#### What the task asks:
Every record here needs to be written out again exactly.

(Saved data entries)
------
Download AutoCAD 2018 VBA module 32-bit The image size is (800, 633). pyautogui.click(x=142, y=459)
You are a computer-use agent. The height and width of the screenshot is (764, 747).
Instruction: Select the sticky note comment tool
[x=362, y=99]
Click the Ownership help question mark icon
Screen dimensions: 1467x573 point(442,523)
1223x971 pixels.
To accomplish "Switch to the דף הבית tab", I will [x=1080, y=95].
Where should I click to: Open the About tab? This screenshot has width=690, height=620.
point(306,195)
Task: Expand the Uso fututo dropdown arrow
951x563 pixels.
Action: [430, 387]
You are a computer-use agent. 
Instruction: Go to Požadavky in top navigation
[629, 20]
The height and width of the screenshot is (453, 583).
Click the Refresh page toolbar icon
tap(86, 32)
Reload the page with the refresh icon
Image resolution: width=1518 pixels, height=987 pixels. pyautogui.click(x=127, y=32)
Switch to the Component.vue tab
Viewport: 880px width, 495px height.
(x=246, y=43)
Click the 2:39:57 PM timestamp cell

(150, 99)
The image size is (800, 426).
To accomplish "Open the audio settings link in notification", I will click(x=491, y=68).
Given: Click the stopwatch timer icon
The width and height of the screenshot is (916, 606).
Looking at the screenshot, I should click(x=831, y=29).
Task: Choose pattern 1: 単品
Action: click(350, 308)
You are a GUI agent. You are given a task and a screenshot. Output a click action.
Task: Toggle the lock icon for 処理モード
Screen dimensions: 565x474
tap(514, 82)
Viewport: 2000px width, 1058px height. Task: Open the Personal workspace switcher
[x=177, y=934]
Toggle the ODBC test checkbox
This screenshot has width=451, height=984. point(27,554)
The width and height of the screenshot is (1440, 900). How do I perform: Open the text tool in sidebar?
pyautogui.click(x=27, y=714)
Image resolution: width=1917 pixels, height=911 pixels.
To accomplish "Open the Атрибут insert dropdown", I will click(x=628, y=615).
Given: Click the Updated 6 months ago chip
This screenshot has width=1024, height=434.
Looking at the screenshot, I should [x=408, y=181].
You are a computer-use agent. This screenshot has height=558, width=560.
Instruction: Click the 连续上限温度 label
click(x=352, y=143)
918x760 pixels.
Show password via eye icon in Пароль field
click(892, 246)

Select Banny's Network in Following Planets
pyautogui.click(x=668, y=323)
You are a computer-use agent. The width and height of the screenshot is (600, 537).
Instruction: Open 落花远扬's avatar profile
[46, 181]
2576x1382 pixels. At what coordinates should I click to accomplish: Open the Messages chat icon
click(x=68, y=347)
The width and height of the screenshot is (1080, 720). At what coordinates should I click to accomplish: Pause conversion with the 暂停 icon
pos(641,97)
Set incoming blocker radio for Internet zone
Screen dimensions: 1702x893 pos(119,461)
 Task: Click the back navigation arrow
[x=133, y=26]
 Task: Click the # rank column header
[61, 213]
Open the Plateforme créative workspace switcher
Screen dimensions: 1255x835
------
#### Expected answer:
Download AutoCAD 2018 VBA module 32-bit The image size is (800, 633). pyautogui.click(x=142, y=459)
You are a computer-use agent. The height and width of the screenshot is (764, 747).
Instruction: Select the sticky note comment tool
[x=362, y=99]
Click the Ownership help question mark icon
Screen dimensions: 1467x573 point(442,523)
1223x971 pixels.
To accomplish "Switch to the דף הבית tab", I will [x=1080, y=95].
Where should I click to: Open the About tab? This screenshot has width=690, height=620.
point(306,195)
Task: Expand the Uso fututo dropdown arrow
951x563 pixels.
Action: [430, 387]
You are a computer-use agent. 
Instruction: Go to Požadavky in top navigation
[629, 20]
The height and width of the screenshot is (453, 583).
Click the Refresh page toolbar icon
tap(86, 32)
Reload the page with the refresh icon
Image resolution: width=1518 pixels, height=987 pixels. pyautogui.click(x=127, y=32)
Switch to the Component.vue tab
Viewport: 880px width, 495px height.
(x=246, y=43)
Click the 2:39:57 PM timestamp cell

(150, 99)
The image size is (800, 426).
To accomplish "Open the audio settings link in notification", I will click(x=491, y=68).
Given: Click the stopwatch timer icon
The width and height of the screenshot is (916, 606).
Looking at the screenshot, I should click(x=831, y=29).
Task: Choose pattern 1: 単品
Action: click(350, 308)
You are a GUI agent. You are given a task and a screenshot. Output a click action.
Task: Toggle the lock icon for 処理モード
Screen dimensions: 565x474
tap(514, 82)
Viewport: 2000px width, 1058px height. Task: Open the Personal workspace switcher
[x=177, y=934]
Toggle the ODBC test checkbox
This screenshot has width=451, height=984. point(27,554)
The width and height of the screenshot is (1440, 900). How do I perform: Open the text tool in sidebar?
pyautogui.click(x=27, y=714)
Image resolution: width=1917 pixels, height=911 pixels.
To accomplish "Open the Атрибут insert dropdown", I will click(x=628, y=615).
Given: Click the Updated 6 months ago chip
This screenshot has width=1024, height=434.
Looking at the screenshot, I should [x=408, y=181].
You are a computer-use agent. This screenshot has height=558, width=560.
Instruction: Click the 连续上限温度 label
click(x=352, y=143)
918x760 pixels.
Show password via eye icon in Пароль field
click(892, 246)

Select Banny's Network in Following Planets
pyautogui.click(x=668, y=323)
You are a computer-use agent. The width and height of the screenshot is (600, 537).
Instruction: Open 落花远扬's avatar profile
[46, 181]
2576x1382 pixels. At what coordinates should I click to accomplish: Open the Messages chat icon
click(x=68, y=347)
The width and height of the screenshot is (1080, 720). At what coordinates should I click to accomplish: Pause conversion with the 暂停 icon
pos(641,97)
Set incoming blocker radio for Internet zone
Screen dimensions: 1702x893 pos(119,461)
 Task: Click the back navigation arrow
[x=133, y=26]
 Task: Click the # rank column header
[61, 213]
Open the Plateforme créative workspace switcher
Screen dimensions: 1255x835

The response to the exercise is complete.